# [MGI29-P21] Optimization of non-ideal parameters of amphibole solid solution using exchange Monte Carlo Method

Keywords:amphibole solid solution, activity model, exchange Monte Carlo method

Minerals in rocks possess huge information on dynamics of the Earth’s interiors within their chemical compositions and textures. Recent progress of analytical instruments and computation abilities enable us to open new approaches to extract information from rocks by machine-learning techniques. In this study, we show the results of petrological optimizing problem by using exchange Monte Carlo method (Hukushima and Nemoto, 1996; Okamoto et al., 2015).

Estimates of P-T paths of metamorphic rocks are of special importance for understanding dynamic behaviors of subduction zones and crusts. Based on Gibbs’ phase rule, when the number of compositional variables of a mineral is larger than the degree of thermodynamic freedom of the system, we can obtain pressure and temperature solely from chemical composition of the mineral; this approach is called as Gibbs’ method (Spear 1993). Amphibole is one of the most suitable minerals for this analyses, because (1) amphibole is common in various metamorphic rocks, and (2) it has the complex compositions which compositional variables can compensate the degree of freedom, and (3) it commonly show a growth zoning, which is useful for drawing continuous P-T path during its growth. Okamoto and Toriumi (2001; 2004) applied this method to mineral assemblage of amphibole – plagioclase – epidote – chlorite - water in eight component system, in which thermodynamic freedom, f, is four. By using amphibole compositions, which is written as solid solution of six or seven components, they succeeded in decompression P-T paths from zoning of amphiboles in the Sanbagawa belt.
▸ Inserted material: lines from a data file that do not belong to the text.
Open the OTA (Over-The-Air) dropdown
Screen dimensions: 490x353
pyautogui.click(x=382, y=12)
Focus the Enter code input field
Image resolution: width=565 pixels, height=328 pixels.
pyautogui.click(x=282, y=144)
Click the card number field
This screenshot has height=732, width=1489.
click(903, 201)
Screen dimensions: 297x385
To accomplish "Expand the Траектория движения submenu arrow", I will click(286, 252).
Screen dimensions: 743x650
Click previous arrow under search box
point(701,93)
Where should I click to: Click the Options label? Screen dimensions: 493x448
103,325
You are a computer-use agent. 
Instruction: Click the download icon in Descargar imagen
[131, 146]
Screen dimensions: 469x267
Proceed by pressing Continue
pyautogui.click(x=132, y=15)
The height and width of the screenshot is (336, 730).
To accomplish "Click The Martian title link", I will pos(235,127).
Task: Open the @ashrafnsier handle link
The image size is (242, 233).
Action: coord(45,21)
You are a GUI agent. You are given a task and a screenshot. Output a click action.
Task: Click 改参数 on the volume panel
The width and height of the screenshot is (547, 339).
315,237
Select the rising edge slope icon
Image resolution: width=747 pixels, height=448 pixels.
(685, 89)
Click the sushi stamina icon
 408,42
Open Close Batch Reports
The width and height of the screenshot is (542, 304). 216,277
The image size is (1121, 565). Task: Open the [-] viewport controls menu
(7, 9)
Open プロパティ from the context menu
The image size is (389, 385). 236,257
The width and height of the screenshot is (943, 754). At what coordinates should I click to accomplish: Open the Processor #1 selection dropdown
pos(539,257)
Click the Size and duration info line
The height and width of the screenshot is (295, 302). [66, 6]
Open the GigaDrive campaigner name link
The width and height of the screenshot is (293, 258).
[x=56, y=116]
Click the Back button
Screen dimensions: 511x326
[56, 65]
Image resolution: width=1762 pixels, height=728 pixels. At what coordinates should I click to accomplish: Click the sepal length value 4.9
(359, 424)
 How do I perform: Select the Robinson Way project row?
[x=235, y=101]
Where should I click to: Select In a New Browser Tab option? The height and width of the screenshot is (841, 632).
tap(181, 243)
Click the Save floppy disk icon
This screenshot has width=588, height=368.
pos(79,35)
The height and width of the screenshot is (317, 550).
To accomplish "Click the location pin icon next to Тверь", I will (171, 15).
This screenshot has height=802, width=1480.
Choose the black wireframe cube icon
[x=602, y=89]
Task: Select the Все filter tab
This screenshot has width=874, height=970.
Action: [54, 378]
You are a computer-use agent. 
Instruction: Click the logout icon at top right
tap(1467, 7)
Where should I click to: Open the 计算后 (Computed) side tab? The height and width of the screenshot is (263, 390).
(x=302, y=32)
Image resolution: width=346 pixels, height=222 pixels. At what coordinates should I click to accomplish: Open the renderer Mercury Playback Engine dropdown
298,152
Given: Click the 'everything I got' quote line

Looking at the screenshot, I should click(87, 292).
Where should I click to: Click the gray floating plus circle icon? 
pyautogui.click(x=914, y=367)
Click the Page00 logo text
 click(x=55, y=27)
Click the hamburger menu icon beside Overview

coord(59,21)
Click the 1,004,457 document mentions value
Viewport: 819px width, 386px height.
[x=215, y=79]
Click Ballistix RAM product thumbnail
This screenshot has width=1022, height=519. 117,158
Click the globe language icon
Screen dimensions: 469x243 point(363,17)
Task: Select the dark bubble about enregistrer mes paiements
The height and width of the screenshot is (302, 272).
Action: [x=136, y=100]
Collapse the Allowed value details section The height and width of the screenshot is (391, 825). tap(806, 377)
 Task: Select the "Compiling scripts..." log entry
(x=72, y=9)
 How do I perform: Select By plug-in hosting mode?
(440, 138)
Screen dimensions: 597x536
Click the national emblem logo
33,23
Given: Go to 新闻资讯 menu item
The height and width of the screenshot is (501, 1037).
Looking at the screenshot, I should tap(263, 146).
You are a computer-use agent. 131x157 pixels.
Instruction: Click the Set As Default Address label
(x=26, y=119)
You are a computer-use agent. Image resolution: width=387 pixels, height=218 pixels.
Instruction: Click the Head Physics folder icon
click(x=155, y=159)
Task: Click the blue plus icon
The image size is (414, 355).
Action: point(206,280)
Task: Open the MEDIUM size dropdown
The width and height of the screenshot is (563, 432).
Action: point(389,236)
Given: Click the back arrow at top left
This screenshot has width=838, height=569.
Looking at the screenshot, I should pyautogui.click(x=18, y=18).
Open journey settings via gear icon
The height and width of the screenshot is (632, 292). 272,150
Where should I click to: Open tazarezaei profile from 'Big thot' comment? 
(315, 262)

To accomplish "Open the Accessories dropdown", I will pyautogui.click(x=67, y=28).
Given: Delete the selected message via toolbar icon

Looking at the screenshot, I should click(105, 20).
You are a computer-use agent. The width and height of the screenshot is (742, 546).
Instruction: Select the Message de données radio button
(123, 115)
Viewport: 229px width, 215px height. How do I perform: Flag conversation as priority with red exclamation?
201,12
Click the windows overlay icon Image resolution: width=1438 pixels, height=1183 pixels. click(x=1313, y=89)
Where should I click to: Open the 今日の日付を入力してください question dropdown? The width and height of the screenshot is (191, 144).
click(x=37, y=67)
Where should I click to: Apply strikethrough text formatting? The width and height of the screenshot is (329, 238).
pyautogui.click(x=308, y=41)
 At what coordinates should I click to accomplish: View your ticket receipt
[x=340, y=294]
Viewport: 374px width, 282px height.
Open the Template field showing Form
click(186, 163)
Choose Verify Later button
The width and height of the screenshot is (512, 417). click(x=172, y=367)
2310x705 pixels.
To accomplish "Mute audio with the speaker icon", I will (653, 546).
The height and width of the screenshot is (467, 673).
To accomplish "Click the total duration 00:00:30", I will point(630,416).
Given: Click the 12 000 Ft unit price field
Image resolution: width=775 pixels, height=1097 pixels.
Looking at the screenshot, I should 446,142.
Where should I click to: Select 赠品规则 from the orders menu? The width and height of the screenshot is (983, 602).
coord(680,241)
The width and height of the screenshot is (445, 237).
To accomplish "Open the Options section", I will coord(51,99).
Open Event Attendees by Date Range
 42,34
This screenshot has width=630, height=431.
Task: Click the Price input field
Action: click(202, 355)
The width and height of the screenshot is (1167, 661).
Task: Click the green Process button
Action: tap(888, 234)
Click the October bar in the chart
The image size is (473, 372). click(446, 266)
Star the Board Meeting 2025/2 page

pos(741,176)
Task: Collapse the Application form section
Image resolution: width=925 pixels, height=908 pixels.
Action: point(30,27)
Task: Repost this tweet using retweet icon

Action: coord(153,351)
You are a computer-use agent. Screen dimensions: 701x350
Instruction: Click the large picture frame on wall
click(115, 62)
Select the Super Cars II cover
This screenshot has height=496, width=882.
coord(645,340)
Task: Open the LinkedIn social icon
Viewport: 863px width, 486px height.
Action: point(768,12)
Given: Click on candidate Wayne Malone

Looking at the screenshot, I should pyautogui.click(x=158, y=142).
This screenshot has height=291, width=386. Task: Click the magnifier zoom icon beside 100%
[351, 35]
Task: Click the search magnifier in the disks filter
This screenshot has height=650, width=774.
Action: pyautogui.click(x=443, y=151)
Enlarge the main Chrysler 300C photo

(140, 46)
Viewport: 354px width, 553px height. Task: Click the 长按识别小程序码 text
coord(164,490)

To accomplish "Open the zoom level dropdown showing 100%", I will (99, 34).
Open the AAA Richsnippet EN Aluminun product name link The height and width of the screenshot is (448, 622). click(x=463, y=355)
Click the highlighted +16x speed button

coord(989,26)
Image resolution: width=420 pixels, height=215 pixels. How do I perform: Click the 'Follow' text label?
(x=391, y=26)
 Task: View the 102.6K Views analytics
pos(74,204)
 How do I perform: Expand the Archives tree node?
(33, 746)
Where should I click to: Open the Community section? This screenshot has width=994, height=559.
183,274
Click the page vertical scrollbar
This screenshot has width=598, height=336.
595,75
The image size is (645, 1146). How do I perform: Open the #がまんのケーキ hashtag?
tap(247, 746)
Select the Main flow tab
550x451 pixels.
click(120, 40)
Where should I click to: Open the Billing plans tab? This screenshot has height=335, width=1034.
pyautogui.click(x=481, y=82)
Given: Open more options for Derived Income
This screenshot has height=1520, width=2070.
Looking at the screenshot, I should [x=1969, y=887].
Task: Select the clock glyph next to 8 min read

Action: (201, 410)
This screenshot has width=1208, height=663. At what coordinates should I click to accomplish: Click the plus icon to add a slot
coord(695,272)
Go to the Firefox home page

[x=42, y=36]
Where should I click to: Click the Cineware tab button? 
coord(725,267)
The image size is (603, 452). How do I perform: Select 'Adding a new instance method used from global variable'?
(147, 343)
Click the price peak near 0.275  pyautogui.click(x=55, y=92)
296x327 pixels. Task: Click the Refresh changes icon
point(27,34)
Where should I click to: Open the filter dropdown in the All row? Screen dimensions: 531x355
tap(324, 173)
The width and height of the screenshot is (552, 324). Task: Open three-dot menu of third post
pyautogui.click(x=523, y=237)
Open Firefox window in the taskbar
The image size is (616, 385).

One of large problems on this thermodynamic analysis using amphibole is the lack of accurate activity model of amphibole due to its complex compositions. Even when we assume simple regular solution model (symmetrical), 21 non-ideal parameters (Margules parameters) are required for mixing of seven endmembers. In binary solution, the Margules parameter is the critical temperature of the solvus, but it is difficult to obtain solvus temperature accurately from complex solid solution like amphibole. Alternatively, Okamoto and Toriumi (2004) proposed the other approach for determining the Margules parameters by using the framework of Gibbs’ method as follows. Since the system described above (thermodynamic freedom = 4, independent amphibole component = 5; one amphibole composition is excess), we can estimate one compositional variable of amphibole itself as well as P, T and the composition of other minerals. Accordingly, we can compare the calculated and observed compositions. Using various amphibole compositions from natural metamorphic rocks, we can optimize the Margules parameters from numerous natural data. However, this optimization problem on such many parameters (21 W’s) would have several local minimums or broad minimum, and the results would be sensitive to the analytical errors of amphibole compositions. To overcome this hardly-relaxing problem, in this study, we construct the optimization scheme by using the exchange Monte Carlo Method (Hukushima and Nemoto, 1996). We succeeded the performance of the algorithm by using the synthetic data. We will discuss the applications to natural system and seek appropriate ways to obtain the realistic P-T paths from zoned minerals.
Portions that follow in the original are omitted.